Adlersberg’s new position at NY Health allows for a better, more personalized patient experience. Patients can now receive their infusions in one place in less than 90 minutes.

“Previously, it would take three hours,” Adlerberg said. “They would have to sign in, and sign in a second time. It was a lot more paperwork and a lot more time consuming. Now, they can do it on a lunch hour if they wanted to. They will save so much time.”

Adlersberg, brings a robust resume to NY Health. Aside from his award-winning reporting for WABC-TV’s Eyewitness News, Adlersberg serves on the board of the New York chapter of the Arthritis Foundation.
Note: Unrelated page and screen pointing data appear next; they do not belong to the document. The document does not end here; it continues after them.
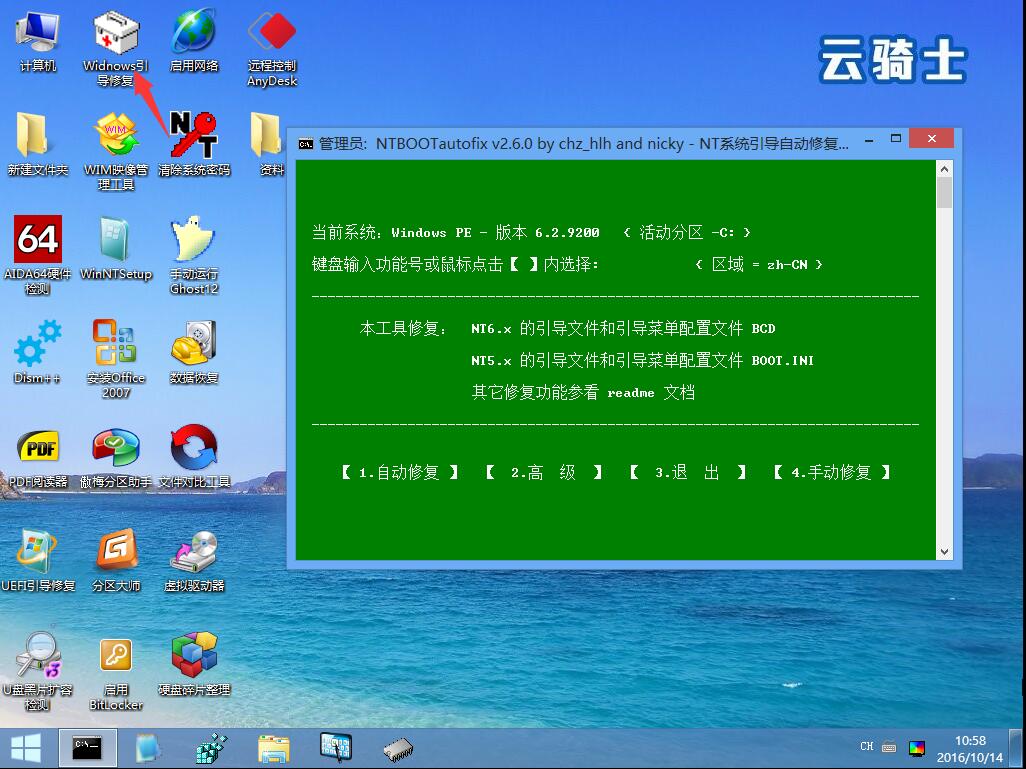Click 【3.退 出】 to exit NTBOOTautofix
This screenshot has height=769, width=1026.
tap(687, 472)
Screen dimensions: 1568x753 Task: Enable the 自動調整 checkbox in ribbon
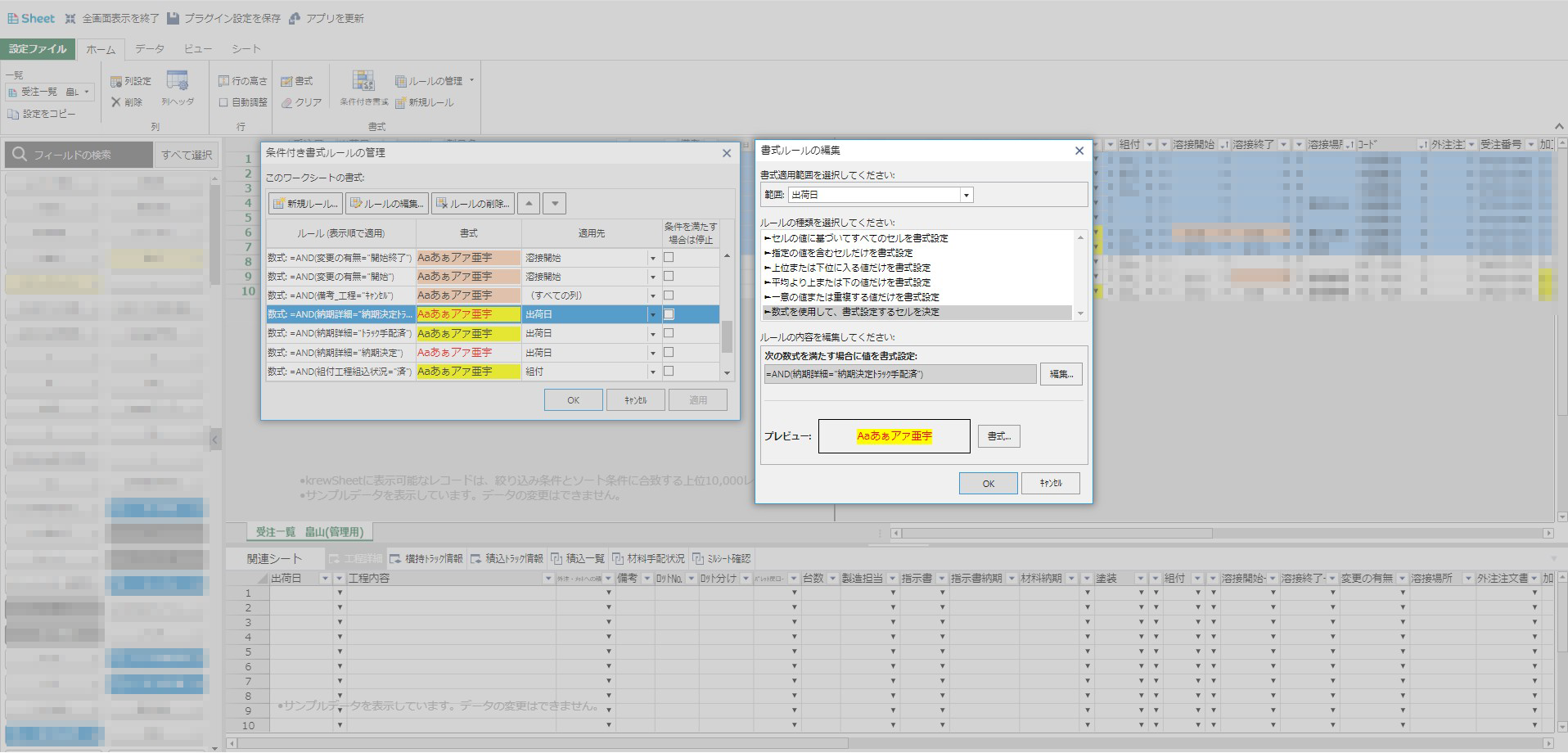[223, 102]
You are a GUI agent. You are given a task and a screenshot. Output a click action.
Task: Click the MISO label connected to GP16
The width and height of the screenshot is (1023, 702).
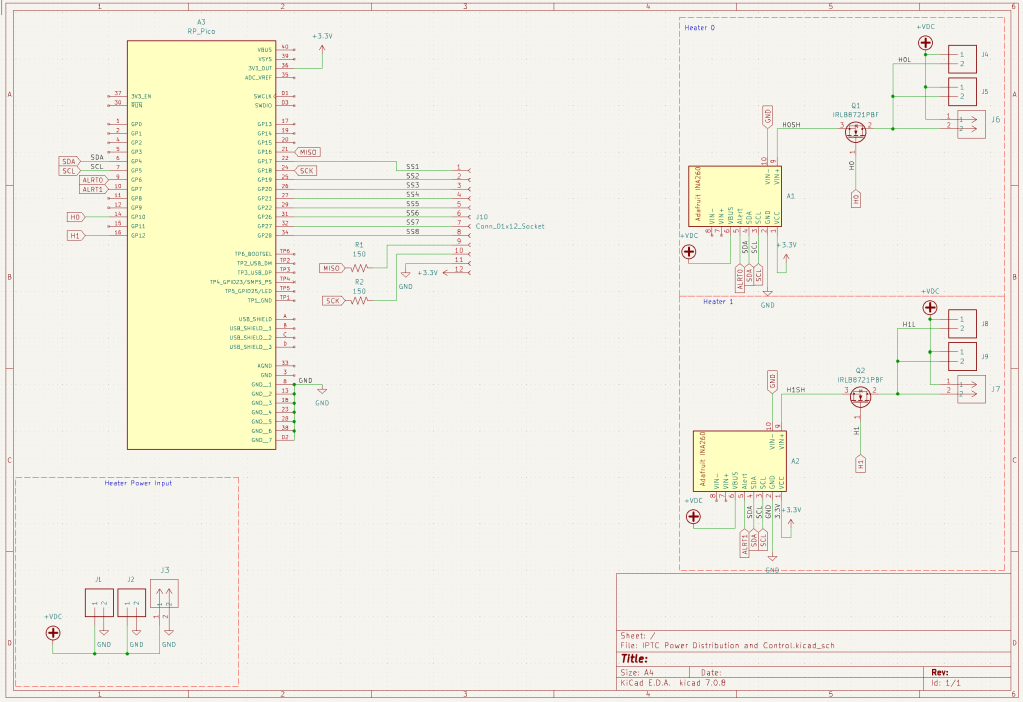pyautogui.click(x=307, y=152)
Educated at the University of Pittsburgh, where he graduated junior year Phi Beta Kappa and magna cum laude, he went on to graduate from the University of Pennsylvania School of Medicine, the nation’s oldest medical school and one of its most prestigious.

He completed a coveted residency at the country’s most respected city hospital and training ground for clinical medicine, the Bellevue Hospital Center of NYU Langone Medical Center. Adlersberg did his fellowship in rheumatology and immunology as an NIH-Postdoctoral Fellow at the Irvington House Institute of NYU Medical Center under the guidance of the late Dr. Edward C. Franklin, a world-renowned immunologist and member of the National Academy of Sciences.
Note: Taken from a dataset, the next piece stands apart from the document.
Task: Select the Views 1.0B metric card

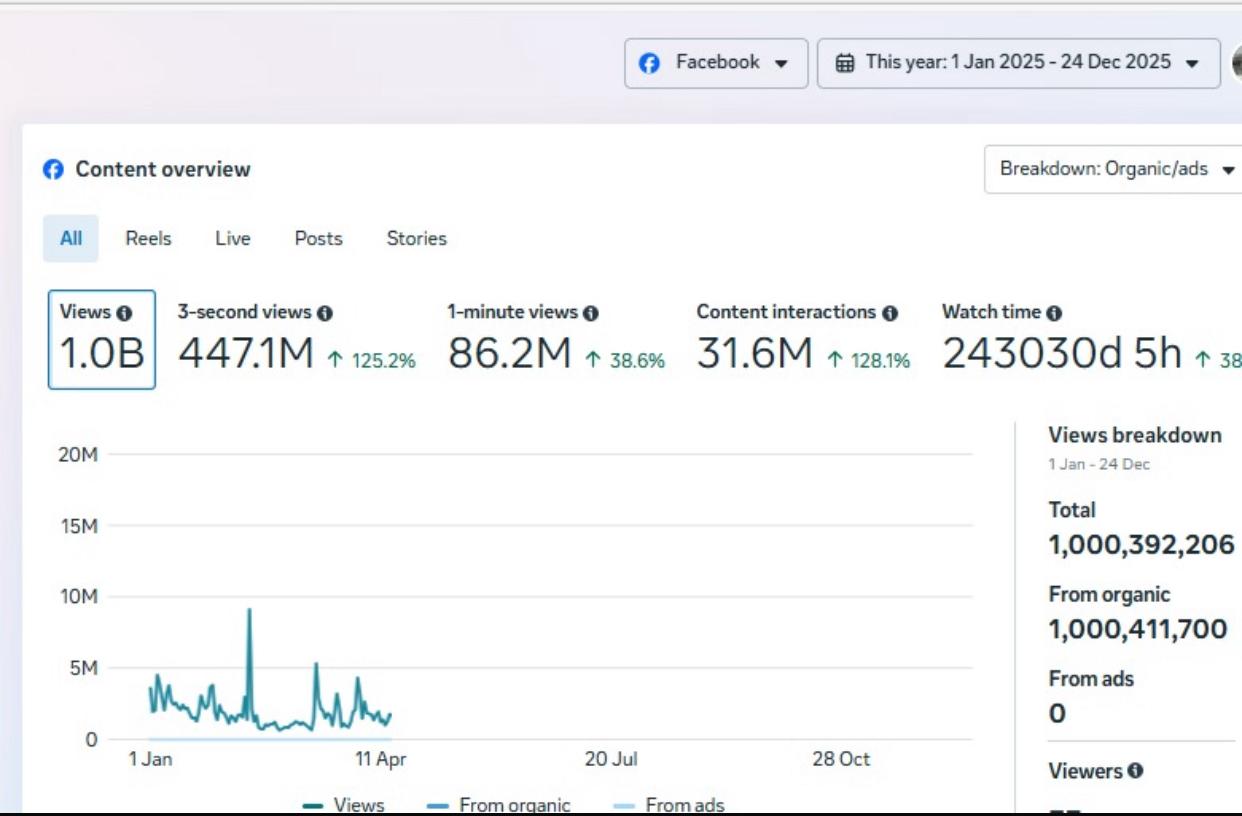Action: click(x=102, y=339)
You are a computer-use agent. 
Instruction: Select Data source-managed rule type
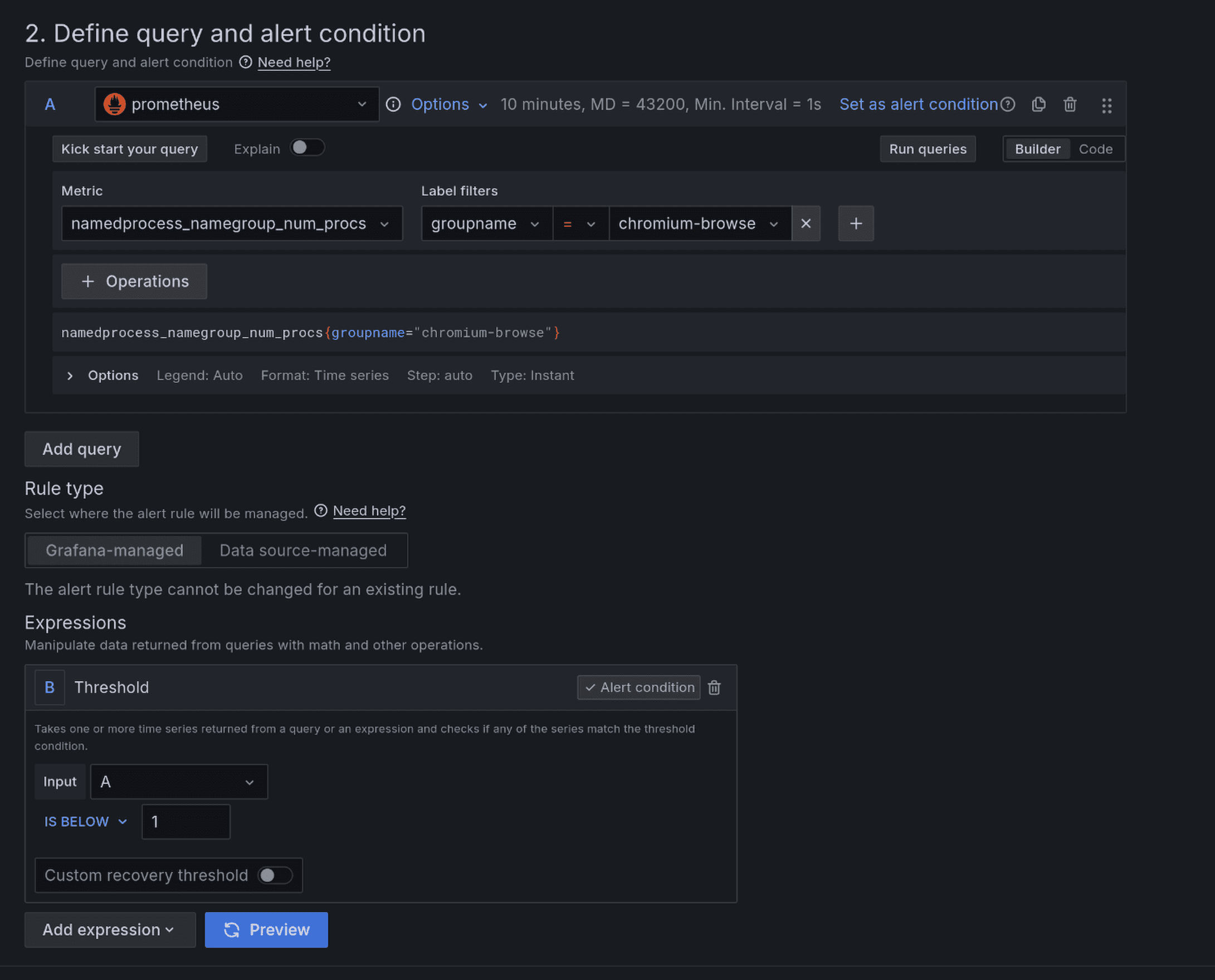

Adlersberg, whose main interests are rheumatoid arthritis, the arthritis of psoriasis, back pain and autoimmune disorders, has been a forefront of intravenously administering biologic medications to treat his patient for two decades.
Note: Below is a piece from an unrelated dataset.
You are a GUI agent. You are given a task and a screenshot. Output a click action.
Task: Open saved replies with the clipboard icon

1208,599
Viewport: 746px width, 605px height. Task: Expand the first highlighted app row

“These drugs don’t just treat the disease,” Adlersberg said. “They can essentially make it go away. I have been using them to treat patients for 20 years. One woman went from gaining 30 pounds because she couldn’t go to the gym since her knees and ankles were so swollen and painful to going back to wearing high heels after four months of treatment.”

Dr. Rohit Reejsinghani, executive director of NY Health, said the addition of Adlersberg is part of NY Health’s commitment to creating a patient-centric model of care, through better connecting patients with their doctors for more personalized attention.

“Dr. Adlersberg is one of the most respected rheumatologists in the country,” Reejsinghani said. “He invented the infusion game and because of that I said we need to have him on board. Our infusions centers are built within our cancer offices so having Dr. Adlersberg allows us to treat a different patient population within these state-of-the-art infusion centers. Bringing him on board will bring NY Health to the next frontier.”